The Toronto Customer Success Executive Breakfast is a forum whereby local industry leaders get together over breakfast to discuss the still young and rapidly evolving field of Customer Success.
Organized by DesiredPath, senior executives in the field of Customer Success are invited to share their knowledge and expertise amongst their peer group in an intimate and highly interactive setting.
The breakfast is an opportunity for these leaders in Customer Success to convene, exchange ideas and further define industry best practices.
Vanessa Brangwyn, Chief Customer Officer at Achievers, was this month’s key speaker at the Customer Success Executive breakfast.
Hosted at Achievers’ head office, Vanessa led the group through the topic of “Who Owns the Customer?” exploring the evolution of Customer Success at Achievers, the partnership with Sales and ultimately how it all fits together to deliver customer value.
A topic very near and dear to the hearts of Customer Success executives, Vanessa led the group through a very engaging conversation!

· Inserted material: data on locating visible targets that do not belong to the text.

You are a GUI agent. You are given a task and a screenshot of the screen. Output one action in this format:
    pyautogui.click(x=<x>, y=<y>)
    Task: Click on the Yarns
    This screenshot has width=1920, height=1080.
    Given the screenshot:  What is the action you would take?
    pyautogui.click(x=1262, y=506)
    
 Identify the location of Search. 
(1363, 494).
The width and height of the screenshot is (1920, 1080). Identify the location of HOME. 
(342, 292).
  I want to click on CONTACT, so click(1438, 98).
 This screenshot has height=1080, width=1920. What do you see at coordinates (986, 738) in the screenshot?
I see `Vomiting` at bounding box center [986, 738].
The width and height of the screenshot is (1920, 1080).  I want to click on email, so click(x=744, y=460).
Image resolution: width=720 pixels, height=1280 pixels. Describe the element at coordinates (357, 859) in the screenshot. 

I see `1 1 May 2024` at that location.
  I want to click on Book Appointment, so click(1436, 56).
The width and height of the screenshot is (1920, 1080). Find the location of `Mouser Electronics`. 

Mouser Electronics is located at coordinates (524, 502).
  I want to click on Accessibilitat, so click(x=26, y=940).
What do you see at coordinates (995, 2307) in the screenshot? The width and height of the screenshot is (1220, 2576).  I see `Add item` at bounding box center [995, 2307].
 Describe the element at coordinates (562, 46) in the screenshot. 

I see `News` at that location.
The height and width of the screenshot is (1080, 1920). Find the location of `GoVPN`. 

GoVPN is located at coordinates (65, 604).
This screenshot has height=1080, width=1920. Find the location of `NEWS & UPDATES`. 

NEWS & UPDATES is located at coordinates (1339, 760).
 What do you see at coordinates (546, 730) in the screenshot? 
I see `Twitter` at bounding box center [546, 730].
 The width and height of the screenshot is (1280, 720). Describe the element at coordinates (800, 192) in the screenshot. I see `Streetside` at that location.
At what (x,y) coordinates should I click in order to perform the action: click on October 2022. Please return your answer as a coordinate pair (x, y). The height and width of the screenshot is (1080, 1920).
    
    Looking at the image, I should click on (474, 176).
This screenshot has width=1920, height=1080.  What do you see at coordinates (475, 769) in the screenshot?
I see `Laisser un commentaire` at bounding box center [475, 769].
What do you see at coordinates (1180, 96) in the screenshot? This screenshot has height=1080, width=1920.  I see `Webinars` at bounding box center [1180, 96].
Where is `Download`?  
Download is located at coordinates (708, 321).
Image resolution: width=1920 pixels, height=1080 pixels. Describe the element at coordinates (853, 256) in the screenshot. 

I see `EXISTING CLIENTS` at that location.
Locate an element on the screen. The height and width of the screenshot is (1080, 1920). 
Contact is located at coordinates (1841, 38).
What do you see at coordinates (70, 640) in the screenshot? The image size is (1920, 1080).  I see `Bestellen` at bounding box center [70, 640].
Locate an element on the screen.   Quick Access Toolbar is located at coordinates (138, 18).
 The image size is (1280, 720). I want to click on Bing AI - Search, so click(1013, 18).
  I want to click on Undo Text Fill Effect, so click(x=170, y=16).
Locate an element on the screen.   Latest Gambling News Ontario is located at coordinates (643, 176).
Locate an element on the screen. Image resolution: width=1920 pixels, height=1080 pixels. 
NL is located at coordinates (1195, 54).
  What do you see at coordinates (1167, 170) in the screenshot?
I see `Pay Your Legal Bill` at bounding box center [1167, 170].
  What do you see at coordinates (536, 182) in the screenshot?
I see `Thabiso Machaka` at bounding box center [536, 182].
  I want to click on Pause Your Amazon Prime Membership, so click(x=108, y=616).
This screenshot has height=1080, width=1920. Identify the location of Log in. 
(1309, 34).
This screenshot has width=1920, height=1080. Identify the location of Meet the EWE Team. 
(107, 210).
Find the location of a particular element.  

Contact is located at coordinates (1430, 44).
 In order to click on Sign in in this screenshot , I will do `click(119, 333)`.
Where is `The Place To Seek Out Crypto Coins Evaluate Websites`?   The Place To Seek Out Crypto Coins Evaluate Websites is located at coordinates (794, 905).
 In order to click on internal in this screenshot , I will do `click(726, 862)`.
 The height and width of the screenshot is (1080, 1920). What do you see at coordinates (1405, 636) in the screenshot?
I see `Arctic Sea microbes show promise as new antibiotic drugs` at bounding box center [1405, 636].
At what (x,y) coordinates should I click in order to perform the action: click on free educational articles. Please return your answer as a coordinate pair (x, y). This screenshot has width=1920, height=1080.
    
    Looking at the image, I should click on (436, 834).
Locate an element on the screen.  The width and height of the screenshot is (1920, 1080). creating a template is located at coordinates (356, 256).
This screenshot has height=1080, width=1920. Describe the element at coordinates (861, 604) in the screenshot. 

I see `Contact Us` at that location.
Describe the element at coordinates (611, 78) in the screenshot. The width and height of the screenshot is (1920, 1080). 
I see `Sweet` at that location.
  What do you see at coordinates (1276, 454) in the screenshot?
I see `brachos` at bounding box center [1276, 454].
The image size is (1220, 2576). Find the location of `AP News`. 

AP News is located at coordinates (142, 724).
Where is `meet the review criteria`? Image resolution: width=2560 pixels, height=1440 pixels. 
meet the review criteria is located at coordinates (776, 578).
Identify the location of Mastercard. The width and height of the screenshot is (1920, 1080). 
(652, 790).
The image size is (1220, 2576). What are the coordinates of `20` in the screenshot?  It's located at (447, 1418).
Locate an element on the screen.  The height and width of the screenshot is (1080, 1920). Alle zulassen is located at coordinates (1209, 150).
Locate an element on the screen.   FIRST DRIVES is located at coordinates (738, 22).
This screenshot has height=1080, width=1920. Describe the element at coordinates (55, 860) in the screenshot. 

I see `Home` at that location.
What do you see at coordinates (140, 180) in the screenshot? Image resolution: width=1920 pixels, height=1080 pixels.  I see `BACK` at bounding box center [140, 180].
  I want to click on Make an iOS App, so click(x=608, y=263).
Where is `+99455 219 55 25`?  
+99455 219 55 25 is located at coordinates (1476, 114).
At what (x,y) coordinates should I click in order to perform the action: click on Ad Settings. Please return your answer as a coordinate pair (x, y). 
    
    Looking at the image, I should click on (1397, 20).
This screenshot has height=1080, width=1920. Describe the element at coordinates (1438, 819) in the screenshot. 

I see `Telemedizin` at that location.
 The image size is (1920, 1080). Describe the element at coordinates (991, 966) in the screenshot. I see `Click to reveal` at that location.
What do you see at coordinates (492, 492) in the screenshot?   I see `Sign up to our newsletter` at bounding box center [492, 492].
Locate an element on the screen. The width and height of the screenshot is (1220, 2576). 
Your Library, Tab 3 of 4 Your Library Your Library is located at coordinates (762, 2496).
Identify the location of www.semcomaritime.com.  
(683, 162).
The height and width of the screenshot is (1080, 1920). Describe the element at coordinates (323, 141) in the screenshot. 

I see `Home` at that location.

Vanessa started by highlighting that it is important for companies to first know who their customers are before accountability for them can be defined.
Account Responsibility
At Achievers, they think of every single person at the customer’s company and factor that in to all of their transactions with them.
Accountability for the customer therefore means ensuring that they are addressing the needs of all the various stakeholders.
Previously, Customer Success was part of the sales team.
The structure was cohesive for customer coverage however the challenge was that the organization focused more on new acquisition so it was hard to get the voice of the customer heard “at the table”.
Everyone was talking about growth but not about retention.
This led to the “leaky bucket” problem where customer retention was becoming more of an issue as they continued to grow.
In 2018 they started to talk about retention as key for growth and created the new Chief Customer Officer role, moved Customer Success out of the sales organization and augmented the department to better support the needs of all customer end-users.
In this new model, Customer Success Managers (CSMs) own and are compensated on renewal, with accelerators if they overachieve on contract.
Upselling and Cross Selling
Upselling and cross selling is a bit trickier.
What is an upsell vs cross sell?
And then when should an Account Executive (AE) be brought in to manage either?
They are trying to be clear about organic vs inorganic customer growth and assign accountability accordingly.
Organic growth occurs naturally as a result of the CSM effort in having customers do more with the product and hence CSMs own, and are compensated for this, with a commission plan that reflects the account farming effort.
Inorganic customer growth occurs either when dealing with new departments or regions at the customer, or when there are new products to sell.
In this case, the AEs do the cross selling and upselling and own the revenue growth number.
Vanessa asked the group who owns the customer at their respective companies and how is the corresponding compensation plan modelled?
A Growth Strategy Framework to Increase Customer Retention and Revenue Growth
A number of executives had similar structures at their companies where AEs report into the Sales organization and CSMs are trained to “hear for” opportunities.
In this case, Customer Success is generally responsible for customer health and the customer retention rate with bonuses for various additional elements including accelerators for growth.
AEs are then typically responsible for upselling and cross selling whenever new relationships or budgets are involved.
New metrics such as CSSQL’s or SQO’s were mentioned as ways to quantify Customer Success as a revenue lead source.
The problem with this arises when Sales simply views Customer Success as a revenue stream.
There is a trend occurring where companies are having trouble growing new logos and therefore looking increasingly at the customer base for revenue growth.
But this pressure is also making it harder to sell into the customer base.
Ultimately a vendor cannot sell to customers if they are not seeing value, therefore the balance between customer success and revenue growth must be considered carefully.
A growth strategy framework that is proving successful at increasing both the customer retention rate and revenue growth rate is a double compensation model for upselling during the first 12 months.
Although Chief Revenue Officers (CROs) are loathed to double compensate on deals, this model does well at balancing both the needs and timing of the customer, with Sales’ drive to sell to the install base.
Members of the group did however favour the responsibility of customer expansion residing within Customer Success to ensure that both the CS organization and by extension, the Customer, have a “seat at the table”.
Bottom Line: Revenue Growth Requires Customer’s Seeing Value
What did the group conclude then?
Many elements need to be considered when determining how best to resource accounts and grow revenue.
There is no one-size-fits-all approach, but everyone agreed that no one can sell to an install base if customers are not seeing value!